## Assignment
This exercise calls for copying every line below that holds the word "Switch".

## Working data
/---
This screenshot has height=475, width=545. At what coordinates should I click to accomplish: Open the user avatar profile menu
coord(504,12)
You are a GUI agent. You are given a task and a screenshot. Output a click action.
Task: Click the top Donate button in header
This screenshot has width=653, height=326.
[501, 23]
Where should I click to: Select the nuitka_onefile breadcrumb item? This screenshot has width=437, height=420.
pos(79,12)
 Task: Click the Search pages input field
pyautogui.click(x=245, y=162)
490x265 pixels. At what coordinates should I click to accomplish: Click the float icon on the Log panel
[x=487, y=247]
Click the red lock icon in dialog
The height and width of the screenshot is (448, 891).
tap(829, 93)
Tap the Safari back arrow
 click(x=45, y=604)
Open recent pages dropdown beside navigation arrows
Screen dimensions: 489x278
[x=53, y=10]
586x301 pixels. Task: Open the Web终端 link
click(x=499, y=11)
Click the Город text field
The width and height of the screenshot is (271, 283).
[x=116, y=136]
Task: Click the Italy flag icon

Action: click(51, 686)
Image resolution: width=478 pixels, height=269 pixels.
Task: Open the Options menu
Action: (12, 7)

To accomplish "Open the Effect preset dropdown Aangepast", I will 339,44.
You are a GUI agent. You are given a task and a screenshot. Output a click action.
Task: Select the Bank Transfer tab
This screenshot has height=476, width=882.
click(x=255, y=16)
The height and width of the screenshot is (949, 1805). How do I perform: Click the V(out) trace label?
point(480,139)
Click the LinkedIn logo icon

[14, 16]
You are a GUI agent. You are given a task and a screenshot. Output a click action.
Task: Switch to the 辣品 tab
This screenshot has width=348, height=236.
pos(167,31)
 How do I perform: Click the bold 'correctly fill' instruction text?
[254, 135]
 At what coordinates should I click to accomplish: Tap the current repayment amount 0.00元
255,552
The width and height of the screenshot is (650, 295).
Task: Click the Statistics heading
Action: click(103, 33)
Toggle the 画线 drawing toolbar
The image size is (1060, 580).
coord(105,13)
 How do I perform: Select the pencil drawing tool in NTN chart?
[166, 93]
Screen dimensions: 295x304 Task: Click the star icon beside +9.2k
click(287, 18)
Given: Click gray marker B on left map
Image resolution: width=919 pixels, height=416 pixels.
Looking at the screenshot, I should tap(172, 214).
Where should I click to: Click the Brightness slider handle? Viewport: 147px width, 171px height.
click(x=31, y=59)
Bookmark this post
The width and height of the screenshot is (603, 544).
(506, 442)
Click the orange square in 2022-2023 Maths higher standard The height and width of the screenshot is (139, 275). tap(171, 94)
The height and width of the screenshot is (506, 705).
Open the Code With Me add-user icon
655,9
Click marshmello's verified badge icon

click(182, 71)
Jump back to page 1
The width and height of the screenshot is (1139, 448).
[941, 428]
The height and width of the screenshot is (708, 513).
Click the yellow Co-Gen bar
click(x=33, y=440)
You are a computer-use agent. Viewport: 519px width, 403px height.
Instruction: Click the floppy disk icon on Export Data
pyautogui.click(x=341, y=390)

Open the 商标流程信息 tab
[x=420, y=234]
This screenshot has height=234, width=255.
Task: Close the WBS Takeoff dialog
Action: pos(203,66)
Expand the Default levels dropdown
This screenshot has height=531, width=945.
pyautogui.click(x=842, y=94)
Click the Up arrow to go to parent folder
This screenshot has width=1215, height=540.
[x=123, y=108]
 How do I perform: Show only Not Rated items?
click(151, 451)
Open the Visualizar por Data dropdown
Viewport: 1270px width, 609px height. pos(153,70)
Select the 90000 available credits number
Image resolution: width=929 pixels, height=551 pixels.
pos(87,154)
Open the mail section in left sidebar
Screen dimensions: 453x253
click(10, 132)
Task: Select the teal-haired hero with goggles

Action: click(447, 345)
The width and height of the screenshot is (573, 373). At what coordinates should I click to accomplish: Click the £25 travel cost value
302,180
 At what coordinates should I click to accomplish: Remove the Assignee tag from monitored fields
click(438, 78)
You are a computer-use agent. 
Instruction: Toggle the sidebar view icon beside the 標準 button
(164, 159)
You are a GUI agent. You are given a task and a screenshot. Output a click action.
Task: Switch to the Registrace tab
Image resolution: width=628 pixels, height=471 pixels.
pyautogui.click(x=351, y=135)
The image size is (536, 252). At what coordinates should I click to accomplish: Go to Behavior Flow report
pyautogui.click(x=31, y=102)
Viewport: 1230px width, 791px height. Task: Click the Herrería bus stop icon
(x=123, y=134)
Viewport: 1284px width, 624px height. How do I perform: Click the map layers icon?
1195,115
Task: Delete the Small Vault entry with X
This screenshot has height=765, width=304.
\---
## Exercise response
Task: Switch to the 辣品 tab
Task: Switch to the Registrace tab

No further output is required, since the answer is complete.